** Working data follows **

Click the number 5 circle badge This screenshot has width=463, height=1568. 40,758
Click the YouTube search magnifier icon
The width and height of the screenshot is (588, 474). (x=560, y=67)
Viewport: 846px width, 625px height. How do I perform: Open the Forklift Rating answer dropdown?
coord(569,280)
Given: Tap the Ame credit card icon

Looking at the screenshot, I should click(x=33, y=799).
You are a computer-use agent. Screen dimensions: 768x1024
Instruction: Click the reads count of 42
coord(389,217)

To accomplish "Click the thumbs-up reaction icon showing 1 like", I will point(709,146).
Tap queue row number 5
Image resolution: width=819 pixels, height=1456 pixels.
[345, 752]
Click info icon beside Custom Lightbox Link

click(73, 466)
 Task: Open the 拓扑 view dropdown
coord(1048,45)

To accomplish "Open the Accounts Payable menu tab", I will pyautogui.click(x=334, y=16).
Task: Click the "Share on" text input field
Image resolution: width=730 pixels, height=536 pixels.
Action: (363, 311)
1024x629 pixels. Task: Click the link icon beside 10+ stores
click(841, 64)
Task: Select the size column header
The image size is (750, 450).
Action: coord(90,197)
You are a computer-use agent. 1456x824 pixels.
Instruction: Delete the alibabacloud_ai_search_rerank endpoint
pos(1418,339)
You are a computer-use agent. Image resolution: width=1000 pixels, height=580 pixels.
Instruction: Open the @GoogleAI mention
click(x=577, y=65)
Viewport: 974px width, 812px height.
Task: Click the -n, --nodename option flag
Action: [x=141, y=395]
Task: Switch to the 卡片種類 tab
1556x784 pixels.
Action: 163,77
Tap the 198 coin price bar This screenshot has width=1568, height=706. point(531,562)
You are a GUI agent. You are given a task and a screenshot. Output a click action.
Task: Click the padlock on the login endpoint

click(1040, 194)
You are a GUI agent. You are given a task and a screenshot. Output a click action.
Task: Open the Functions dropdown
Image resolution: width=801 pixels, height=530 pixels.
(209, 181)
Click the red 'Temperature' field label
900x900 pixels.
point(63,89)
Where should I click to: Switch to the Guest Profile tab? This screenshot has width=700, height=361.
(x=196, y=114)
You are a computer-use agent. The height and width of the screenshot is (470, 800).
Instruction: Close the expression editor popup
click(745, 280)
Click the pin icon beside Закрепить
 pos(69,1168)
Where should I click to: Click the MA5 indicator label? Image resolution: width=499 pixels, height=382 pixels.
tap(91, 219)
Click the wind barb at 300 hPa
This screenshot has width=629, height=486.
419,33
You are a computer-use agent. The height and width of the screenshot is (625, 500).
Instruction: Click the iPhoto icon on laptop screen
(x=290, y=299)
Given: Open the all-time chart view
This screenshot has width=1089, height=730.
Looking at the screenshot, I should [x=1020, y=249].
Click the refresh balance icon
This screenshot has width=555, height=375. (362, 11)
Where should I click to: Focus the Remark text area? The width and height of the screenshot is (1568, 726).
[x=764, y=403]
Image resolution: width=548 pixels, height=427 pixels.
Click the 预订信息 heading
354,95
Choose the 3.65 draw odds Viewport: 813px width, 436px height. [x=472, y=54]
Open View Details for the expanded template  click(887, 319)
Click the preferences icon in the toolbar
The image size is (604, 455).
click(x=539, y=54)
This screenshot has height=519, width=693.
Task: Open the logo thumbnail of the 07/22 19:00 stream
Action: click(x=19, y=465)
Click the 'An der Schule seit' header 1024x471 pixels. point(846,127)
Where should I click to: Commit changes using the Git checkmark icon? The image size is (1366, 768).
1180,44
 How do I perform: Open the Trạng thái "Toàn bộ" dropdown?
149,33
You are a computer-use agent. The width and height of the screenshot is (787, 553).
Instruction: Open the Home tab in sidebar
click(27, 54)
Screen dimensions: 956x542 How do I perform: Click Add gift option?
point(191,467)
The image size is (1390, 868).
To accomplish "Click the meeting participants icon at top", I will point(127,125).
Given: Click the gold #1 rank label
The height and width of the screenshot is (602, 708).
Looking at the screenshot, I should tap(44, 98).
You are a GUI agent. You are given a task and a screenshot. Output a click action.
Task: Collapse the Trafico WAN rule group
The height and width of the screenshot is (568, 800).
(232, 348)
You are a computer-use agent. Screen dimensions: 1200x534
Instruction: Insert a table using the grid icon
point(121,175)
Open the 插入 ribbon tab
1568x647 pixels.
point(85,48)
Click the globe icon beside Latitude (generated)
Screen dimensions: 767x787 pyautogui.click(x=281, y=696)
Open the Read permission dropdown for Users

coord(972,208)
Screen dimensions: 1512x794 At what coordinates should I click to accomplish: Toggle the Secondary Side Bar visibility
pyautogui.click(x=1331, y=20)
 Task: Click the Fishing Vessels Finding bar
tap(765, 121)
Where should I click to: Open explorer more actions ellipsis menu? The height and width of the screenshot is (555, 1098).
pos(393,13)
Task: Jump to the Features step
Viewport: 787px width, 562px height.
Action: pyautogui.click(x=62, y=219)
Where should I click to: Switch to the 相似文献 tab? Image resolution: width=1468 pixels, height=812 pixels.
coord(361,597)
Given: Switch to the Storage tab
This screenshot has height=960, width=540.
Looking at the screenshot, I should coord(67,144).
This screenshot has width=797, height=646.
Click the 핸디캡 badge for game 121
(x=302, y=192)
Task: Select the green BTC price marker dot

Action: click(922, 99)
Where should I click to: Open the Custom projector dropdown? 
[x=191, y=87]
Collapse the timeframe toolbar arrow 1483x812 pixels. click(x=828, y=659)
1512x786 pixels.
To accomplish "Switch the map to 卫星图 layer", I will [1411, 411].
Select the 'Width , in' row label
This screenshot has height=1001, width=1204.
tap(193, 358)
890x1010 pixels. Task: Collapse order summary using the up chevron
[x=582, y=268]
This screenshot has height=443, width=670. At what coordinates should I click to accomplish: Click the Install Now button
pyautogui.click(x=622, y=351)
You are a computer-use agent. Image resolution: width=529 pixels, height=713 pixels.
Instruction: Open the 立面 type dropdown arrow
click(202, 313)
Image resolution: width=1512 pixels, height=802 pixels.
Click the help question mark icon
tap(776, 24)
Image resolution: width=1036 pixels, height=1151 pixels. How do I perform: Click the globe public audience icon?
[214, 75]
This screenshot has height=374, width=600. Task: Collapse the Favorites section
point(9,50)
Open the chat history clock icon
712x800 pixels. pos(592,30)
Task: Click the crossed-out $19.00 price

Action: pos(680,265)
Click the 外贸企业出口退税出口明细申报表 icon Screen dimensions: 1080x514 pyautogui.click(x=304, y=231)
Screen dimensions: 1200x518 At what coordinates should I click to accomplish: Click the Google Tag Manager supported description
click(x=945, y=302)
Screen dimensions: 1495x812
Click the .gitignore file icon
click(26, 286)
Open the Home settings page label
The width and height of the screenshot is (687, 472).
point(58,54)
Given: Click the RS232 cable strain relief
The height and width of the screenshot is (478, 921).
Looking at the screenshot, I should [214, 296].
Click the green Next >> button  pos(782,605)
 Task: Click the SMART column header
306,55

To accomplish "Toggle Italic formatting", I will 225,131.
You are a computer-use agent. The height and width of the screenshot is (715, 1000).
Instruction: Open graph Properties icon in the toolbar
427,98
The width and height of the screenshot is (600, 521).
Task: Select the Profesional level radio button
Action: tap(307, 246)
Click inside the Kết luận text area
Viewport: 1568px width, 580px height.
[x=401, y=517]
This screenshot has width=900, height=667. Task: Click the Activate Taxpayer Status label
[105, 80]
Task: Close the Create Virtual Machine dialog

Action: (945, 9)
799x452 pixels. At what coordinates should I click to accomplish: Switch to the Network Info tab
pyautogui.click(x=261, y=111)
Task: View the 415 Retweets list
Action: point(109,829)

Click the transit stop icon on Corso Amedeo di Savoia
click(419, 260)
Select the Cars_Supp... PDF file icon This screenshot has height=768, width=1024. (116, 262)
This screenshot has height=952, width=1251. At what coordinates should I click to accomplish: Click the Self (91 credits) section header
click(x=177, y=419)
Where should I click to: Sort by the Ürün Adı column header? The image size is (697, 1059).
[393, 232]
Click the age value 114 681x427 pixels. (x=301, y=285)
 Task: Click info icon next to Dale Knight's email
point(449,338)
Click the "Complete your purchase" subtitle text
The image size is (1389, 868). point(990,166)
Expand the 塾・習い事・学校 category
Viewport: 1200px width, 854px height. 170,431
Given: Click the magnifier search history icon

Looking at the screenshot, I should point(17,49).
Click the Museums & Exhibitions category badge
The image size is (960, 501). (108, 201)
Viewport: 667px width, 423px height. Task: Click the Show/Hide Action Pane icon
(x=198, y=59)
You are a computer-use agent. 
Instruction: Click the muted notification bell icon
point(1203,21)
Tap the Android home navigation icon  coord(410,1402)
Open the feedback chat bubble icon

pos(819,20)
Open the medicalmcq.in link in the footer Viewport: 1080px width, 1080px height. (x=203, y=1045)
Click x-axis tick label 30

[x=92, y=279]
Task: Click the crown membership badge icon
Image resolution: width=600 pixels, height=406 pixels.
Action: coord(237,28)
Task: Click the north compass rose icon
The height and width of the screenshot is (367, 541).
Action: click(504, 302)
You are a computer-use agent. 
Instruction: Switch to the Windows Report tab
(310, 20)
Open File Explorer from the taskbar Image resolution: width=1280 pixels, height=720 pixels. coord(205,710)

** End of Working data **

**Exercise directions**
Begin at the line that has "Click the 핸디캡 badge for game 121" in the entries above; stop after the line that has "Given: Click the RS232 cable strain relief". Transcribe exactly those lines and no others.

**Reply to the task**
Click the 핸디캡 badge for game 121
(x=302, y=192)
Task: Select the green BTC price marker dot

Action: click(922, 99)
Where should I click to: Open the Custom projector dropdown? 
[x=191, y=87]
Collapse the timeframe toolbar arrow 1483x812 pixels. click(x=828, y=659)
1512x786 pixels.
To accomplish "Switch the map to 卫星图 layer", I will [1411, 411].
Select the 'Width , in' row label
This screenshot has height=1001, width=1204.
tap(193, 358)
890x1010 pixels. Task: Collapse order summary using the up chevron
[x=582, y=268]
This screenshot has height=443, width=670. At what coordinates should I click to accomplish: Click the Install Now button
pyautogui.click(x=622, y=351)
You are a computer-use agent. Image resolution: width=529 pixels, height=713 pixels.
Instruction: Open the 立面 type dropdown arrow
click(202, 313)
Image resolution: width=1512 pixels, height=802 pixels.
Click the help question mark icon
tap(776, 24)
Image resolution: width=1036 pixels, height=1151 pixels. How do I perform: Click the globe public audience icon?
[214, 75]
This screenshot has height=374, width=600. Task: Collapse the Favorites section
point(9,50)
Open the chat history clock icon
712x800 pixels. pos(592,30)
Task: Click the crossed-out $19.00 price

Action: pos(680,265)
Click the 外贸企业出口退税出口明细申报表 icon Screen dimensions: 1080x514 pyautogui.click(x=304, y=231)
Screen dimensions: 1200x518 At what coordinates should I click to accomplish: Click the Google Tag Manager supported description
click(x=945, y=302)
Screen dimensions: 1495x812
Click the .gitignore file icon
click(26, 286)
Open the Home settings page label
The width and height of the screenshot is (687, 472).
point(58,54)
Given: Click the RS232 cable strain relief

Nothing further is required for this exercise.